* **PROBLEM A**
Lay out the records as a Markdown table, starting at the line that contains "Identify the location of photos-icon." and ending at the line that contains "This screenshot has height=504, width=1708.". Use two columns, Row and Line, and leave out any blank lines.

* **EXCERPTED TEXT**
↓↓↓

[💡 FEATURE REQUEST]: Simplifying the health check of the entire Application Server

Question

[💡 FEATURE REQUEST]: Simplifying the health check of the entire Application Server

Closed this issue 2 months ago · 5 comments

Kaspiman commented 3 months ago

Plugin

Status

I have an idea!

I have an idea! I propose to reconsider the mechanics of determining server health.

Problem:

According to the documentation, you need to list the plugins to check.

When enabling and disabling the plugin on a project, you must not forget about the health-check address. This makes it necessary to synchronize the list of plugins manually. For example: http://127.0.0.1:2114/health?plugin=http&plugin=grpc.

The problem becomes more widespread when developing a large number of services. For example, I want to do a standard deployment for Kubernetes with standart healthchecks for all services in company.

k8s deployment fragment:

...
readinessProbe:
      httpGet:
        path: /health?plugin=http&plugin=grpc
        port: 2114
      initialDelaySeconds: 5
      periodSeconds: 10
    livenessProbe:
      httpGet:
        path: /health?plugin=http&plugin=grpc
        port: 2114
      initialDelaySeconds: 15
      periodSeconds: 20
...

Different services may have different sets of plugins and different addresses for health checks. It is possible that some of the services will not have an HTTP plugin at all.

The need to explicitly specify the list of plugins in the parameters makes it impossible to standardize such checks. You will have to manually control this list, which will inevitably lead to "forgotten" plugins and unreliable health information.

↑↑↑

* **TASK INPUT**

↓↓↓

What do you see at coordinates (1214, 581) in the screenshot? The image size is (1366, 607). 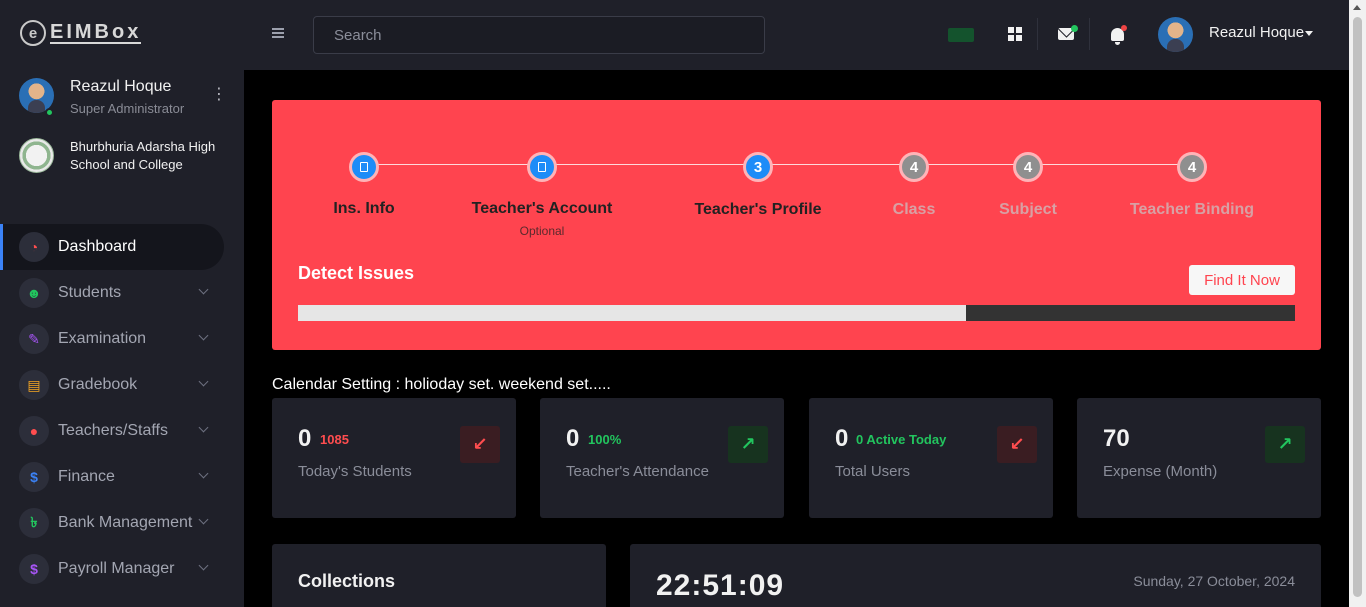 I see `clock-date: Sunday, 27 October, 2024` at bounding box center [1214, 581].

↑↑↑
↓↓↓

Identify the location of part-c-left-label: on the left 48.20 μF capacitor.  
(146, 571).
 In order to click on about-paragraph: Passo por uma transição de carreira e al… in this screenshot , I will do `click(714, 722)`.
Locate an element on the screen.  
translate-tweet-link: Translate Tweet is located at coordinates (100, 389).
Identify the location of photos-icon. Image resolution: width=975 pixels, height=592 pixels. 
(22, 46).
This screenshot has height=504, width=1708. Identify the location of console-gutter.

↑↑↑
↓↓↓

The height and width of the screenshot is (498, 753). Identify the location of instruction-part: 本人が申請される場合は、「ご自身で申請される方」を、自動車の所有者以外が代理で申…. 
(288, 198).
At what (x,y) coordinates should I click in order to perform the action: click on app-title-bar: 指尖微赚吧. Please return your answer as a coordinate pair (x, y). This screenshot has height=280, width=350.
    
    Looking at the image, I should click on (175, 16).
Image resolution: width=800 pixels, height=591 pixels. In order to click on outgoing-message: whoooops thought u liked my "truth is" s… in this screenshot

↑↑↑

* **PROBLEM B**
Continue the feature request on simplifying the Application Server health check from the point where it stops.

* **TASK RESULT A**
| Row | Line |
|---|---|
| 1 | Identify the location of photos-icon. Image resolution: width=975 pixels, height=592 pixels.  |
| 2 | (22, 46). |
| 3 | This screenshot has height=504, width=1708. Identify the location of console-gutter. |

* **TASK RESULT B**
Proposal:

Define the concept of "application server is healthy". Make a single source for determining the health of the entire application server.

For example: request /health without parameters will be successful if all enabled plugins are healthy. The list of enabled plugins can be easily calculated in a future version of RR (see [🧹 CHORE]: RoadRunner v2025 thoughts "Add enabled=true/false to the plugins' configuration").

Now that request returns HTTP 400 Bad Request error: "No plugins provided in query. Query should be in form of: health?plugin=plugin1&plugin=plugin2". Backward compatibility will not be broken since it is not possible to use this method without parameters.

Single source of healthcheck will:

provide a single and reliable source of information
simplify and standardize deployments

...
readinessProbe:
      httpGet:
        path: /health
        port: 2114
      initialDelaySeconds: 5
      periodSeconds: 10
    livenessProbe:
      httpGet:
        path: /health
        port: 2114
      initialDelaySeconds: 15
      periodSeconds: 20
...

allow the use of a new k8s gRPC liveness probe.

Answer 1 · 2024-09-03T09:40:07.000Z

Yeah, good suggestion!

Answer 2 · 2024-09-03T10:07:43.000Z

it will be great to have that option

Answer 3 · 2024-09-03T11:46:41.000Z

This improvement will save me from headaches)

Answer 4 · 2024-09-05T17:01:57.000Z

Hey @Kaspiman 👋
I understand what's happening here, however, /health endpoint is a common practice.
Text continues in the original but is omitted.